What is required -
Exactly as written, output each record given below.

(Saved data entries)
====

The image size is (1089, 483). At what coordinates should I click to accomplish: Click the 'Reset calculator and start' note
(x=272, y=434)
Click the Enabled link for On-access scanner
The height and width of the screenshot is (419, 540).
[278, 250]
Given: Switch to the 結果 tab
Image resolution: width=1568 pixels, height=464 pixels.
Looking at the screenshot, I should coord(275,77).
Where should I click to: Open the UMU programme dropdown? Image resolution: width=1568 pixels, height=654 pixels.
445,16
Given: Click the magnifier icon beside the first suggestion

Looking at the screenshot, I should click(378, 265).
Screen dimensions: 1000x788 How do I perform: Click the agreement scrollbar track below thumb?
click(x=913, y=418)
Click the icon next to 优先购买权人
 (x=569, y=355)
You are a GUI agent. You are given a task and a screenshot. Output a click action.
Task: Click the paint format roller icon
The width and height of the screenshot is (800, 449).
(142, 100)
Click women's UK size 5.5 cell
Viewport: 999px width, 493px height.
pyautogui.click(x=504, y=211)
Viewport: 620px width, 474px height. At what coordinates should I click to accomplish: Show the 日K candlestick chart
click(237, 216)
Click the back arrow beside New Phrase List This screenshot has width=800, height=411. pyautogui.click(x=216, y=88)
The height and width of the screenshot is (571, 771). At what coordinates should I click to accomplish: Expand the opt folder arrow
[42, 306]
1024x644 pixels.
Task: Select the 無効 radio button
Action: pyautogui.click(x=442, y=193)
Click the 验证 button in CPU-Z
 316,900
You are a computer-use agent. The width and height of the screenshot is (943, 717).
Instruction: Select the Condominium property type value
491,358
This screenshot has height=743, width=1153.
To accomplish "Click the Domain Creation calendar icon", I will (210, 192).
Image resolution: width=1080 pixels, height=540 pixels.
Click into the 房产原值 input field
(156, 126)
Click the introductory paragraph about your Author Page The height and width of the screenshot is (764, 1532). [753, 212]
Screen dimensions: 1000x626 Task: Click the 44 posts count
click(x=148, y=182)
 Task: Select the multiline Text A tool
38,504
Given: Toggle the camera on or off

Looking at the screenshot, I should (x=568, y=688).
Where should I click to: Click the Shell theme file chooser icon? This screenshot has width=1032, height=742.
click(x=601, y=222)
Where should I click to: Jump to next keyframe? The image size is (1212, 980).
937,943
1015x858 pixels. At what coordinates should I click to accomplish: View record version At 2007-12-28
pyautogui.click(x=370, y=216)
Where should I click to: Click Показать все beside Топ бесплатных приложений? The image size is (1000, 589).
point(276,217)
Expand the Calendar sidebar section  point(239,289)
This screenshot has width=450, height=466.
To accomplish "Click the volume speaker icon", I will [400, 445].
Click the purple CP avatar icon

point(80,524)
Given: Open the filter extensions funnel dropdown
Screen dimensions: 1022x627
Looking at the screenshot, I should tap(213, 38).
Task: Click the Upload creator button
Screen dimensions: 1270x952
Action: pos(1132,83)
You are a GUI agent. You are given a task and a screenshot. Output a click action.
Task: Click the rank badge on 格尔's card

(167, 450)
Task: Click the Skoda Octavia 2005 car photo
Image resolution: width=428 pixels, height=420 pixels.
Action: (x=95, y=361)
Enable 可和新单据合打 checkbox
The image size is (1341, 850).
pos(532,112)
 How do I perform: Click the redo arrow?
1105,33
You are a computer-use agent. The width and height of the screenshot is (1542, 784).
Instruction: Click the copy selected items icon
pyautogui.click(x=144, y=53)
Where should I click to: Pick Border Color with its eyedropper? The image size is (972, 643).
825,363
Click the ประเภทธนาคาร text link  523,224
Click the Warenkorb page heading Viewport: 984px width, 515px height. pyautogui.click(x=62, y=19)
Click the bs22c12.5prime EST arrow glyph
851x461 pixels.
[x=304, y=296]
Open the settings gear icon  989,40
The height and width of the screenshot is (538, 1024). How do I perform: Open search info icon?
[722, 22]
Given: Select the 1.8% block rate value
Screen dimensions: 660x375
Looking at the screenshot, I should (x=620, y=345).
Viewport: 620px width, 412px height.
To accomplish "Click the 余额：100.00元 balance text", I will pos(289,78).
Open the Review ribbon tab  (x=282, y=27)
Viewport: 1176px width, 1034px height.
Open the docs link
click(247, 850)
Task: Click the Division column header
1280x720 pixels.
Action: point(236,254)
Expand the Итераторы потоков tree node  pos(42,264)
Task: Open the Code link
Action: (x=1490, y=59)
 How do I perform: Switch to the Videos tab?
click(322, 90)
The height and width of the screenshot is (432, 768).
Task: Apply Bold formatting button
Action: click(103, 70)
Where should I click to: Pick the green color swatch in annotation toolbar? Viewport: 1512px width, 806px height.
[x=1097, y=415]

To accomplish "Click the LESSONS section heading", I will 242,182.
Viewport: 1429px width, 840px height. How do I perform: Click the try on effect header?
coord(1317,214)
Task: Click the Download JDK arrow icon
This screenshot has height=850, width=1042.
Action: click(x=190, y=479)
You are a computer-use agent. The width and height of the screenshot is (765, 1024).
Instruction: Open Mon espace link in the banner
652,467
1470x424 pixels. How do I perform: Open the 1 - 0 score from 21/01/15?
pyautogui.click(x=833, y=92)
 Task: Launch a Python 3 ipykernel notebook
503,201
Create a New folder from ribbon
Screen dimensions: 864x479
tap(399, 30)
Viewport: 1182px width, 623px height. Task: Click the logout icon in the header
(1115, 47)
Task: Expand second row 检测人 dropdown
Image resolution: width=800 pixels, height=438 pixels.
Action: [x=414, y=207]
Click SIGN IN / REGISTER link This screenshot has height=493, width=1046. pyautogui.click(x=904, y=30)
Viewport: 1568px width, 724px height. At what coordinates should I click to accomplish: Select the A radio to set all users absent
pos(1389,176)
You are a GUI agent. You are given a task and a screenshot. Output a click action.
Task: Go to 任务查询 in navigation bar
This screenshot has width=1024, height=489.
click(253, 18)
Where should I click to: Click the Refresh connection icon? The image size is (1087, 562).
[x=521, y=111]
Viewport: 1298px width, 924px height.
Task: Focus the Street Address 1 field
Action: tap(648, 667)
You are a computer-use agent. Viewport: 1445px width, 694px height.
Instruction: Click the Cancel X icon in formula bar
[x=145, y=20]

====

Response -
The image size is (1089, 483). At what coordinates should I click to accomplish: Click the 'Reset calculator and start' note
(x=272, y=434)
Click the Enabled link for On-access scanner
The height and width of the screenshot is (419, 540).
[278, 250]
Given: Switch to the 結果 tab
Image resolution: width=1568 pixels, height=464 pixels.
Looking at the screenshot, I should coord(275,77).
Where should I click to: Open the UMU programme dropdown? Image resolution: width=1568 pixels, height=654 pixels.
445,16
Given: Click the magnifier icon beside the first suggestion

Looking at the screenshot, I should click(378, 265).
Screen dimensions: 1000x788 How do I perform: Click the agreement scrollbar track below thumb?
click(x=913, y=418)
Click the icon next to 优先购买权人
 (x=569, y=355)
You are a GUI agent. You are given a task and a screenshot. Output a click action.
Task: Click the paint format roller icon
The width and height of the screenshot is (800, 449).
(142, 100)
Click women's UK size 5.5 cell
Viewport: 999px width, 493px height.
pyautogui.click(x=504, y=211)
Viewport: 620px width, 474px height. At what coordinates should I click to accomplish: Show the 日K candlestick chart
click(237, 216)
Click the back arrow beside New Phrase List This screenshot has width=800, height=411. pyautogui.click(x=216, y=88)
The height and width of the screenshot is (571, 771). At what coordinates should I click to accomplish: Expand the opt folder arrow
[42, 306]
1024x644 pixels.
Task: Select the 無効 radio button
Action: pyautogui.click(x=442, y=193)
Click the 验证 button in CPU-Z
 316,900
You are a computer-use agent. The width and height of the screenshot is (943, 717).
Instruction: Select the Condominium property type value
491,358
This screenshot has height=743, width=1153.
To accomplish "Click the Domain Creation calendar icon", I will (210, 192).
Image resolution: width=1080 pixels, height=540 pixels.
Click into the 房产原值 input field
(156, 126)
Click the introductory paragraph about your Author Page The height and width of the screenshot is (764, 1532). [753, 212]
Screen dimensions: 1000x626 Task: Click the 44 posts count
click(x=148, y=182)
 Task: Select the multiline Text A tool
38,504
Given: Toggle the camera on or off

Looking at the screenshot, I should (x=568, y=688).
Where should I click to: Click the Shell theme file chooser icon? This screenshot has width=1032, height=742.
click(x=601, y=222)
Where should I click to: Jump to next keyframe? The image size is (1212, 980).
937,943
1015x858 pixels. At what coordinates should I click to accomplish: View record version At 2007-12-28
pyautogui.click(x=370, y=216)
Where should I click to: Click Показать все beside Топ бесплатных приложений? The image size is (1000, 589).
point(276,217)
Expand the Calendar sidebar section  point(239,289)
This screenshot has width=450, height=466.
To accomplish "Click the volume speaker icon", I will [400, 445].
Click the purple CP avatar icon

point(80,524)
Given: Open the filter extensions funnel dropdown
Screen dimensions: 1022x627
Looking at the screenshot, I should tap(213, 38).
Task: Click the Upload creator button
Screen dimensions: 1270x952
Action: pos(1132,83)
You are a GUI agent. You are given a task and a screenshot. Output a click action.
Task: Click the rank badge on 格尔's card

(167, 450)
Task: Click the Skoda Octavia 2005 car photo
Image resolution: width=428 pixels, height=420 pixels.
Action: (x=95, y=361)
Enable 可和新单据合打 checkbox
The image size is (1341, 850).
pos(532,112)
 How do I perform: Click the redo arrow?
1105,33
You are a computer-use agent. The width and height of the screenshot is (1542, 784).
Instruction: Click the copy selected items icon
pyautogui.click(x=144, y=53)
Where should I click to: Pick Border Color with its eyedropper? The image size is (972, 643).
825,363
Click the ประเภทธนาคาร text link  523,224
Click the Warenkorb page heading Viewport: 984px width, 515px height. pyautogui.click(x=62, y=19)
Click the bs22c12.5prime EST arrow glyph
851x461 pixels.
[x=304, y=296]
Open the settings gear icon  989,40
The height and width of the screenshot is (538, 1024). How do I perform: Open search info icon?
[722, 22]
Given: Select the 1.8% block rate value
Screen dimensions: 660x375
Looking at the screenshot, I should (x=620, y=345).
Viewport: 620px width, 412px height.
To accomplish "Click the 余额：100.00元 balance text", I will pos(289,78).
Open the Review ribbon tab  (x=282, y=27)
Viewport: 1176px width, 1034px height.
Open the docs link
click(247, 850)
Task: Click the Division column header
1280x720 pixels.
Action: point(236,254)
Expand the Итераторы потоков tree node  pos(42,264)
Task: Open the Code link
Action: (x=1490, y=59)
 How do I perform: Switch to the Videos tab?
click(322, 90)
The height and width of the screenshot is (432, 768).
Task: Apply Bold formatting button
Action: click(103, 70)
Where should I click to: Pick the green color swatch in annotation toolbar? Viewport: 1512px width, 806px height.
[x=1097, y=415]

To accomplish "Click the LESSONS section heading", I will 242,182.
Viewport: 1429px width, 840px height. How do I perform: Click the try on effect header?
coord(1317,214)
Task: Click the Download JDK arrow icon
This screenshot has height=850, width=1042.
Action: click(x=190, y=479)
You are a computer-use agent. The width and height of the screenshot is (765, 1024).
Instruction: Open Mon espace link in the banner
652,467
1470x424 pixels. How do I perform: Open the 1 - 0 score from 21/01/15?
pyautogui.click(x=833, y=92)
 Task: Launch a Python 3 ipykernel notebook
503,201
Create a New folder from ribbon
Screen dimensions: 864x479
tap(399, 30)
Viewport: 1182px width, 623px height. Task: Click the logout icon in the header
(1115, 47)
Task: Expand second row 检测人 dropdown
Image resolution: width=800 pixels, height=438 pixels.
Action: [x=414, y=207]
Click SIGN IN / REGISTER link This screenshot has height=493, width=1046. pyautogui.click(x=904, y=30)
Viewport: 1568px width, 724px height. At what coordinates should I click to accomplish: Select the A radio to set all users absent
pos(1389,176)
You are a GUI agent. You are given a task and a screenshot. Output a click action.
Task: Go to 任务查询 in navigation bar
This screenshot has width=1024, height=489.
click(253, 18)
Where should I click to: Click the Refresh connection icon? The image size is (1087, 562).
[x=521, y=111]
Viewport: 1298px width, 924px height.
Task: Focus the Street Address 1 field
Action: tap(648, 667)
You are a computer-use agent. Viewport: 1445px width, 694px height.
Instruction: Click the Cancel X icon in formula bar
[x=145, y=20]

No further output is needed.